Calculate the tax to be paid on the FD interest

1. Calculate your total interest income from all fixed deposits in a fiscal year. Let’s say it’s INR 50,000

two. Find your tax table (based on your total income, which includes all sources of income, including FD). Let’s say it’s 20%

3. Based on 1 and 2 above, calculate the tax to be paid on the FD interest. It will be 20% of 50,000 = INR 10,000

Four. See Form 26AS to see the TDS already deducted.

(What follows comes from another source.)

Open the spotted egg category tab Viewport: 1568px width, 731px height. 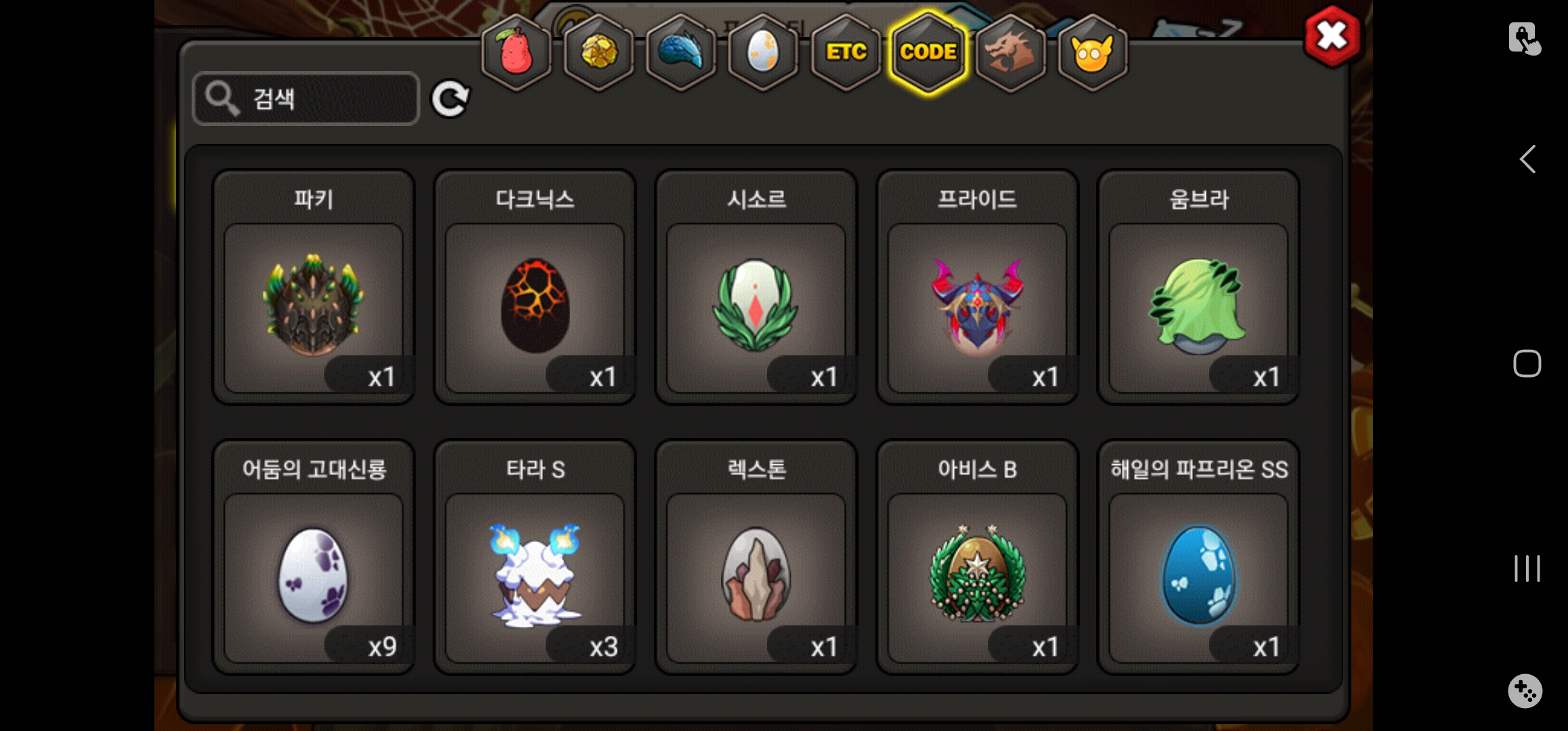point(763,53)
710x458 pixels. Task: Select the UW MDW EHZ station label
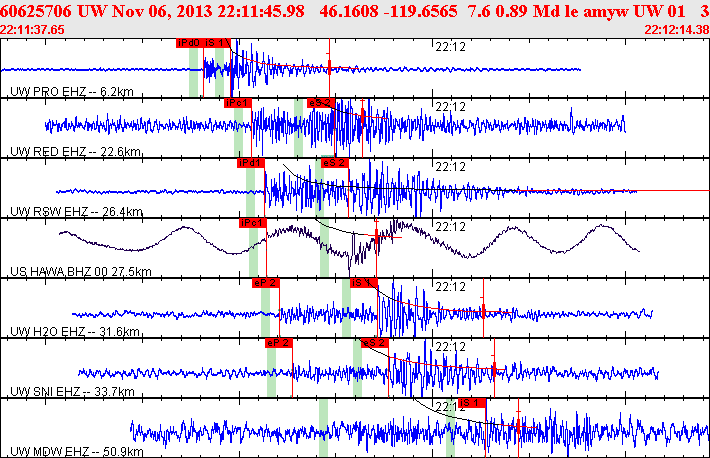77,452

Assuming it was deducted at the standard rate of 10%, it will be INR 5,000

5. Additional tax payable at ITR filing = INR 10,000 (based on 3) – INR 5,000 (based on 4) = INR 5,000

How do I file tax on interest income?

Report total interest as “Income from other sources”

On the ITR form, it will be added to your total income and taxed according to the tax slab it will fall into.

Avoid trying to be smart with IT

In today’s interconnected banking system, avoid the following, play safe and live a peaceful life:

1. Do not try to submit Form 15G/H just to avoid TDS. Giving a false statement can be considered a very serious crime, which could even lead to jail for up to 2 years. This information comes to the individual’s Form 26AS. One can only imagine what will happen to an investor whose Form 26AS indicates filing of Form 15G or 15H with multiple banks and income that exceeds the basic exemption limit. In any case, even if he can avoid the TDS by the bank, he is responsible for calculating and paying the total tax while filing the ITR. Playing such games is simply not worth it.

two. Don’t waste your time and energy dividing your bank’s FDs among multiple banks or branches. Each account is connected through its PAN number.

3. Avoid trying to save taxes by investing on behalf of your spouse or minor children. There is an income garrote provision that leads to all interest earned by your spouse or child being pooled with your income and taxed accordingly. In some cases, it might be useful to invest in your parents’ name, because the clubbing provision doesn’t apply there. However, just make sure that the parents’ income and tax liability do not increase because of it.

Having a clear understanding of fixed deposits and the tax liability that arises from interest income from them will keep this investment option the way it was designed: simple, guaranteed, liquid, unsupervised and risk-free. Then you can enjoy its true charm!